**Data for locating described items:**

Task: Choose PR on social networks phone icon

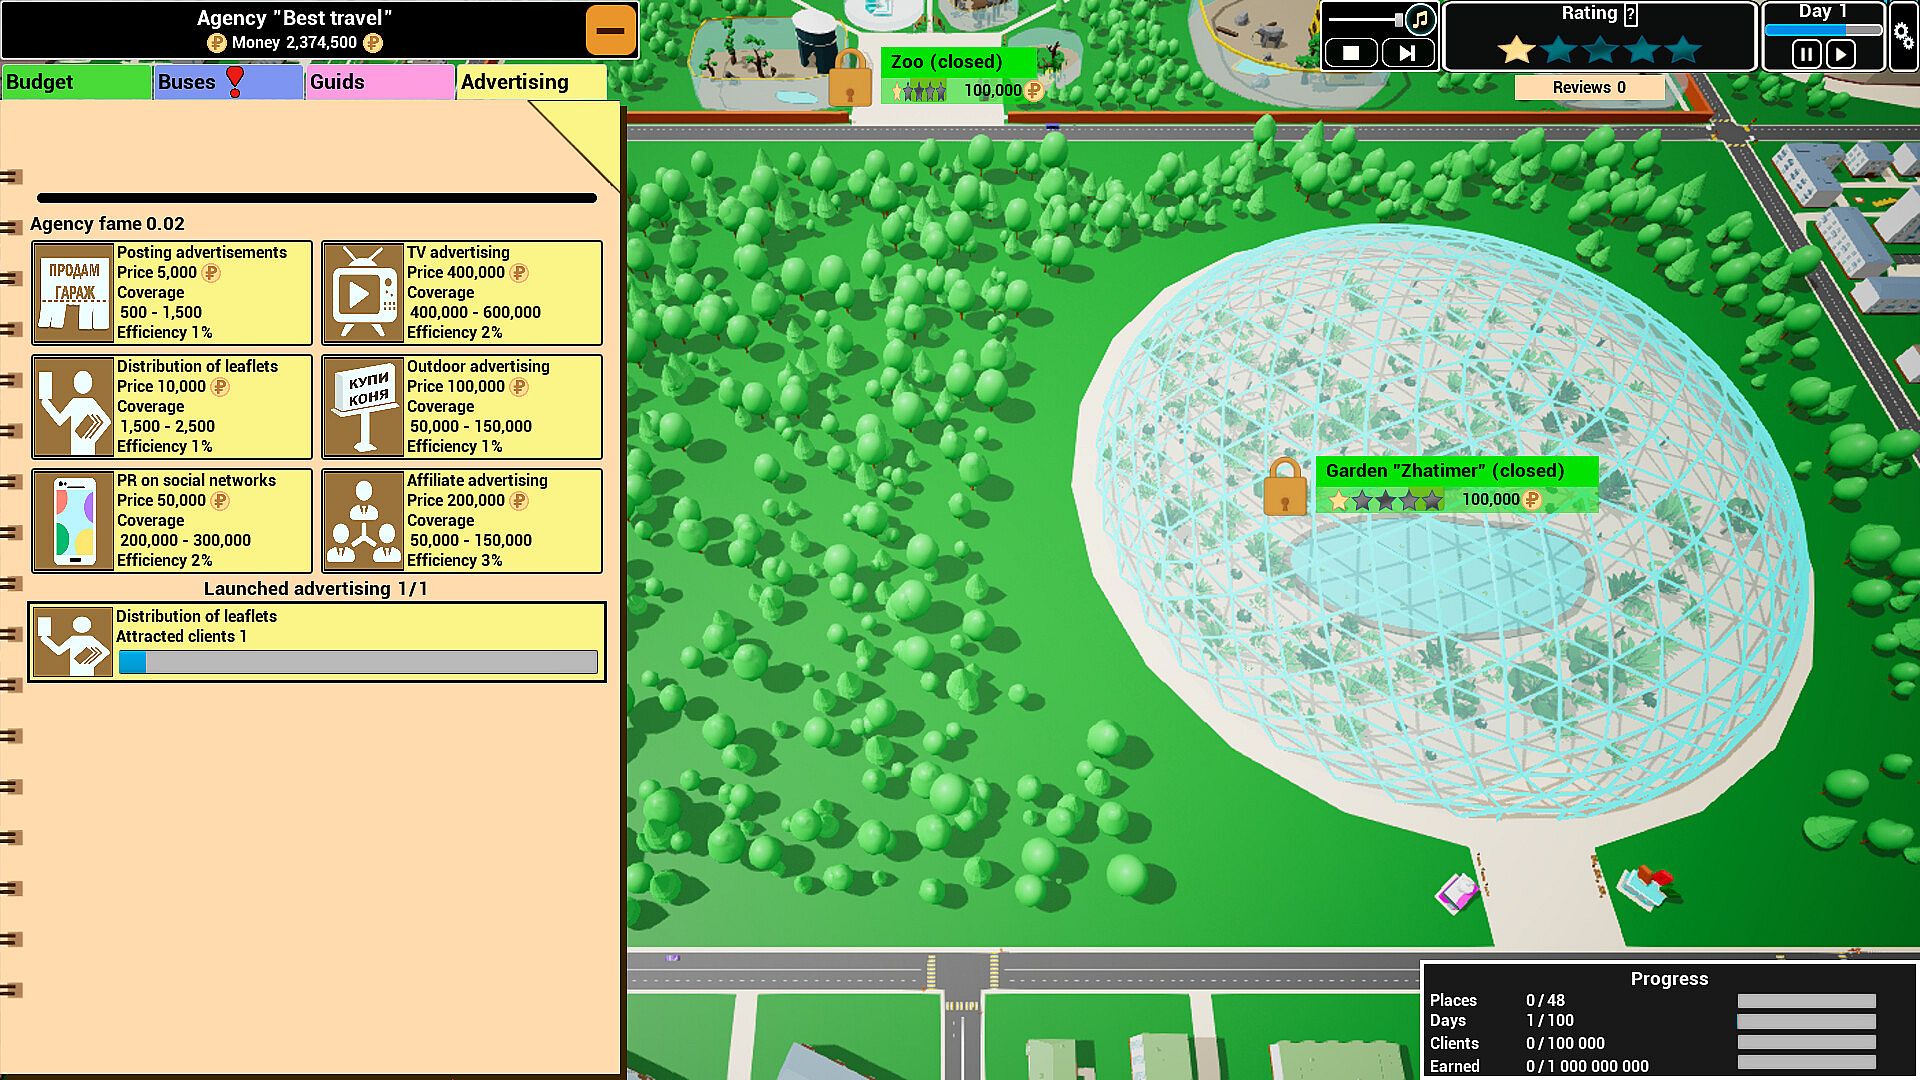Action: 73,521
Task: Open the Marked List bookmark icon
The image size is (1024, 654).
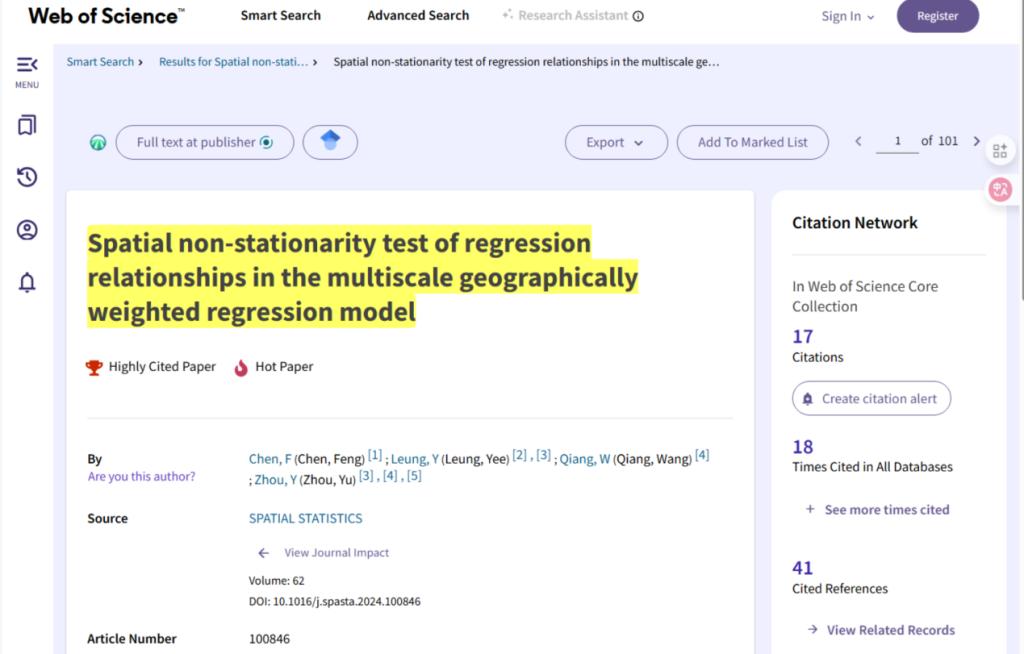Action: (27, 125)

**What you should do:**
Copy the data from the line containing "Task: Open the Marked List bookmark icon" through the end, including that line, and leave the pictures out.

**Response:**
Task: Open the Marked List bookmark icon
The image size is (1024, 654).
Action: (27, 125)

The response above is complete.